188.8.131.52 Ticket Flag Details
KILE implements the following ticket flags:
The INITIAL and PRE-AUTHENT flags ([RFC4120] section 2.1): By default, KDCs require pre-authentication when they issue tickets. Clients SHOULD pre-authenticate. KDCs MUST enforce pre-authentication. Therefore, unless the account has been explicitly set to not require Kerberos pre-authentication, the ticket will have the PRE-AUTHENT flag set.
The HW-AUTHENT flag ([RFC4120] section 2.1): This flag was originally intended to indicate that hardware-supported authentication was used during pre-authentication. This flag is no longer recommended in the Kerberos V5 protocol. KDCs MUST NOT issue a ticket with this flag set or preserve this flag if it is set by another KDC.

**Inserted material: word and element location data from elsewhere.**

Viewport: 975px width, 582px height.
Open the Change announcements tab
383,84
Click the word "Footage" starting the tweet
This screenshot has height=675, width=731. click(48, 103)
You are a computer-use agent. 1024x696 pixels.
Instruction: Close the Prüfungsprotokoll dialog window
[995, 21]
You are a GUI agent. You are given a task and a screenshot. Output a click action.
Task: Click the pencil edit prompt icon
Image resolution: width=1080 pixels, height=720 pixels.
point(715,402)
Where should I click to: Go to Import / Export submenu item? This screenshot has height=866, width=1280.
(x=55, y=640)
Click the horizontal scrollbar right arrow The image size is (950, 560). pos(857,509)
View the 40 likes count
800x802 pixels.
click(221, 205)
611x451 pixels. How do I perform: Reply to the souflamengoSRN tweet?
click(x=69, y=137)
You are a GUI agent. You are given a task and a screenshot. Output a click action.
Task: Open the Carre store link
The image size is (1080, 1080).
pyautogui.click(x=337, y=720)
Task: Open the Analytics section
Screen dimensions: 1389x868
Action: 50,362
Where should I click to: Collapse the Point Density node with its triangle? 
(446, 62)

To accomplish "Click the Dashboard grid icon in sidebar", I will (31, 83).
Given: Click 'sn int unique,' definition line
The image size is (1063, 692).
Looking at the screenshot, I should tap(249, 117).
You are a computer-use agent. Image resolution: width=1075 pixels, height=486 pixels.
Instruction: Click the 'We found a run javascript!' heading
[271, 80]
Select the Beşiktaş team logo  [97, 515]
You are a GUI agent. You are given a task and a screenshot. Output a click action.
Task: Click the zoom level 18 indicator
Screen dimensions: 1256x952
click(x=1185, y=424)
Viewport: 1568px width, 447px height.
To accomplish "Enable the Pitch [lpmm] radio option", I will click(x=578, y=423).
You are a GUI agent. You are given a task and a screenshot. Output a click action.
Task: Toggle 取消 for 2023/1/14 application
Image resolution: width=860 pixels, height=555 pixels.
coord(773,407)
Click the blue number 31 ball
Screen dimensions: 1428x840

The RENEWABLE flag ([RFC4120] section 2.3): Renewable tickets are supported in KILE.
The POSTDATED/MAY-POSTDATE flag ([RFC4120] section 2.4): Postdated tickets are not supported in KILE.
The FORWARDABLE/FORWARDED flag ([RFC4120] section 2.6): Forwarded tickets are supported in KILE.
The TRANSITED-POLICY-CHECKED flag ([RFC4120] section 2.7): KILE does not check for transited domains on servers or a KDC. Application servers MUST ignore the TRANSITED-POLICY-CHECKED flag. For details on decoding a cross-realm TGT and crealm filtering see [MS-PAC] section 184.108.40.206.